Jessica Short, marketing coordinator for Riley’s Organic in St. Louis, said that retailers should celebrate made in the USA products, as market research company Mintel has found that 84 percent of registered voters prefer to buy U.S.-made products. The summer months are an excellent time to bundle products for a made in the USA theme, she noted. Utilizing a holiday such as Labor Day to host a made in the USA sale, run contests, hand out samples or do other giveaways can turn it into an event, celebrating the country as well as the products.
Glenn A. Novotny, president of Emerald Pet Products in Walnut Creek, Calif., suggested creating a fun made in the USA section as an endcap or a special display. It’s easy to find plenty of flag decorations that could be used to draw attention to the section.
While most packaging clearly calls out when a product is made in the USA, going the extra mile never hurts, Novotny added. He said that adding American flags to U.S.-made products, creating signs or grouping items together can really help "drive home the sale."

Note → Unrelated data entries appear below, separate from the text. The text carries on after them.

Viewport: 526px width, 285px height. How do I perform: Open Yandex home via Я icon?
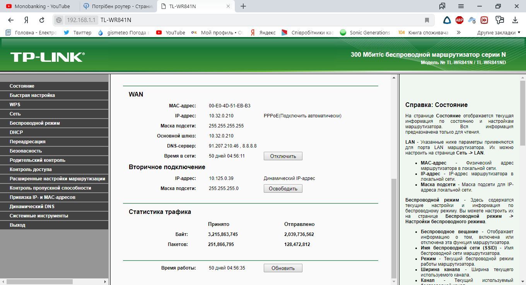pos(26,20)
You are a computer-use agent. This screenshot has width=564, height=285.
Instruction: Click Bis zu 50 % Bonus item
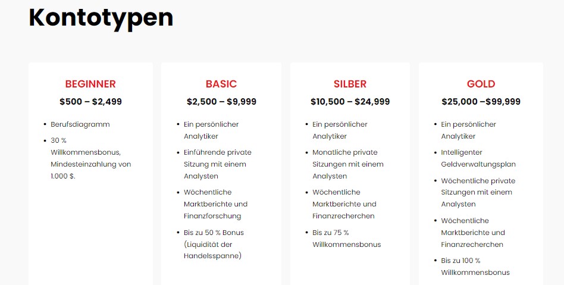(214, 245)
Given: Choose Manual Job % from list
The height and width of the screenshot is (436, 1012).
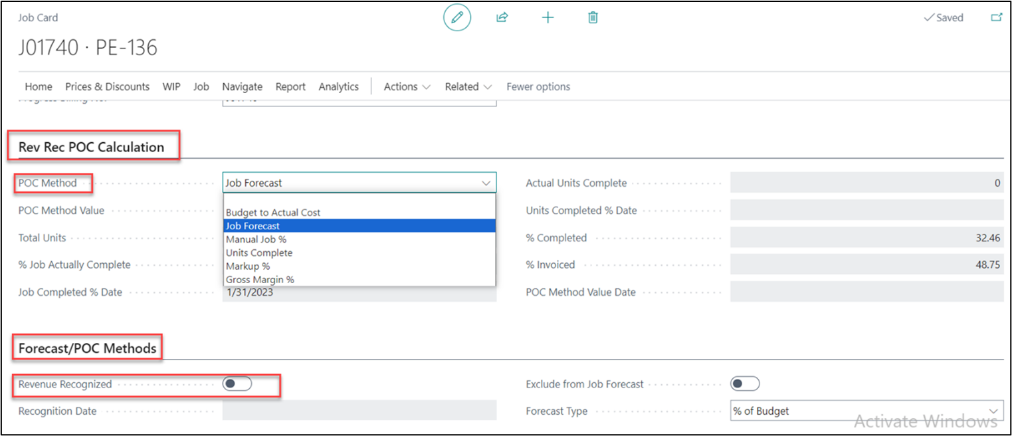Looking at the screenshot, I should coord(256,239).
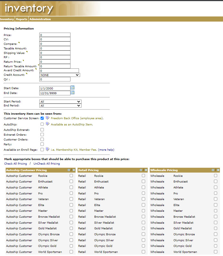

Cindy DiMatteo, co-owner of The Urban Dog in Rochester Hills, Mich., said that she displays little corrugated cardboard signs with the American flag and the words "Made in the USA" by the appropriate products. Although most packages already say it, the signs help attract extra attention, even if customers are in another part of the store, she said.
Spread the Word
While most U.S.-made products contain branding that identify them that way, some manufacturers feel it’s important for retailers to talk to customers about this category. Cheryl Pedersen, owner of Poochie-Pets LLC in Simsbury, Conn., said that despite the fact that each PoochieBells instruction tag states the company’s origins, people still seem surprised when they learn that the products are handcrafted in the USA. That means that customers aren’t always reading the tag, and Pedersen said that she has partnered with retailers who understand the value in educating customers.
"We find that when we explain to someone exactly where PoochieBells are made, they are delighted in the knowledge and happy to be purchasing a USA-made product," Pedersen added.

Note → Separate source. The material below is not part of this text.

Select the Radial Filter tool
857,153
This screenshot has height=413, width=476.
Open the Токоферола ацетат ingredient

Urging pet owners to look at food product labels is also important.
"We always encourage pet parents to turn the bag around and look at ingredients as well as where product is made," said Andrea Bourne, marketing manager for Pure Treats in Vaudreuil-Dorion, Quebec, Canada, which makes its freeze-dried products in the USA. "You would be surprised how many pet parents buy a dog or cat treat merely because the packaging is nice or they see it on an endcap. By actually reading the information on the back of the bag, pet parents will quickly get the information they need to make an informed decision based on what’s inside the bag."